::: SUPPLIED RECORDS

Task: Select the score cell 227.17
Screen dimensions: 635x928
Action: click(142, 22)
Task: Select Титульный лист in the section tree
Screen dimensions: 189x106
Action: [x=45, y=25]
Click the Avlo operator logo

::::::
::: SUPPLIED RECORDS

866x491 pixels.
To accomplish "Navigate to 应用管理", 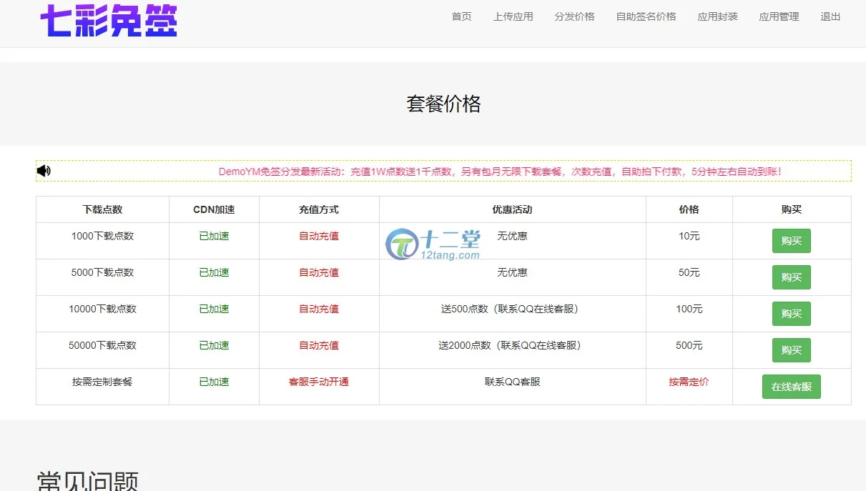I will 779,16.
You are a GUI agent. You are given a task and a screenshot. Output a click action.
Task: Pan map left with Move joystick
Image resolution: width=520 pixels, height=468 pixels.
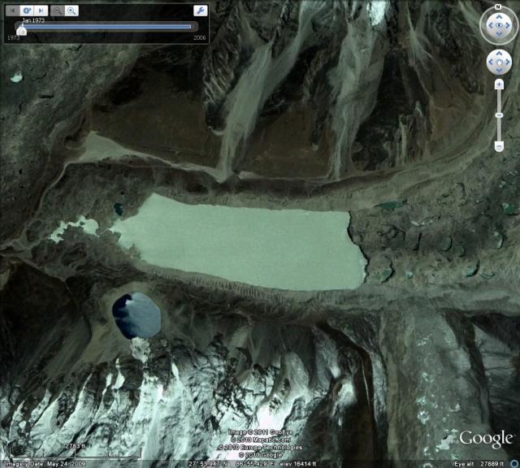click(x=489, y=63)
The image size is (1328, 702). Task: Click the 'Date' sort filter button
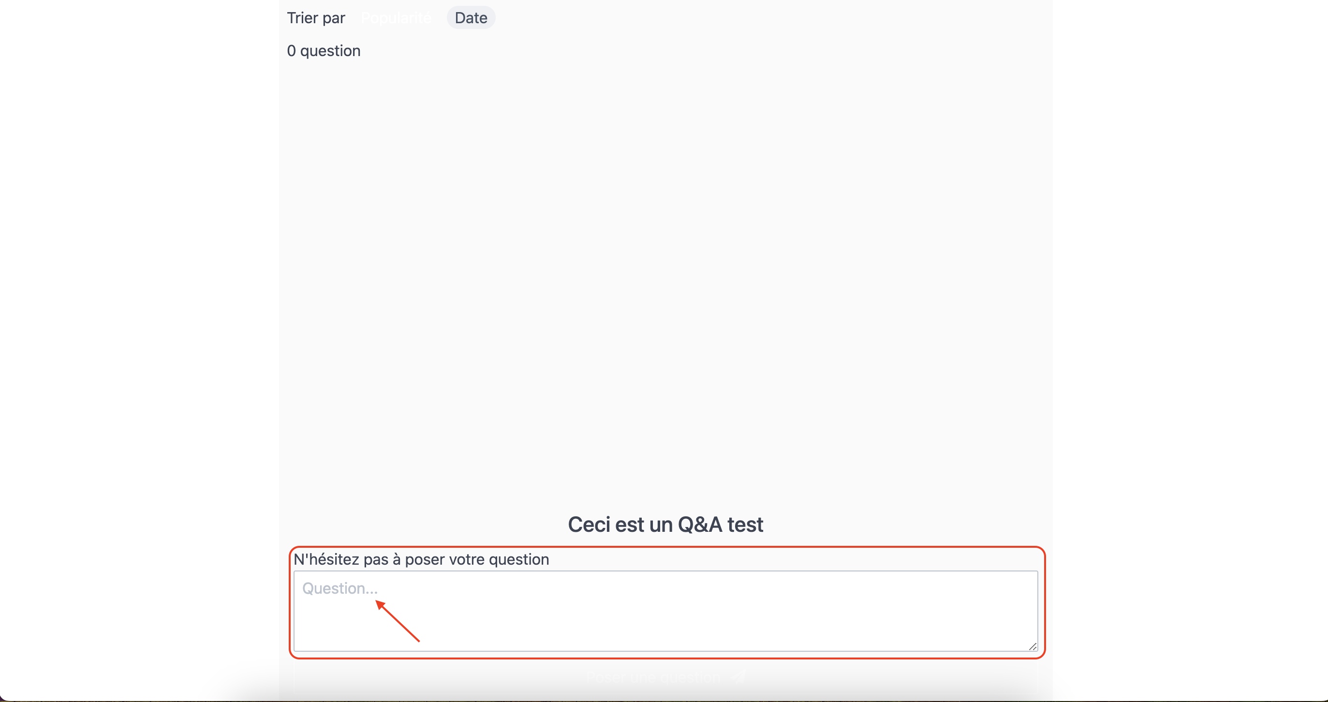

::::::

• **WHAT THIS TASK INVOLVES**: Please copy, exactly as written, every line in the listing above from the line with "Task: Select the score cell 227.17" up to and including the line with "Click the Avlo operator logo".

• **OUTPUT OF THE TASK**:
Task: Select the score cell 227.17
Screen dimensions: 635x928
Action: click(142, 22)
Task: Select Титульный лист in the section tree
Screen dimensions: 189x106
Action: [x=45, y=25]
Click the Avlo operator logo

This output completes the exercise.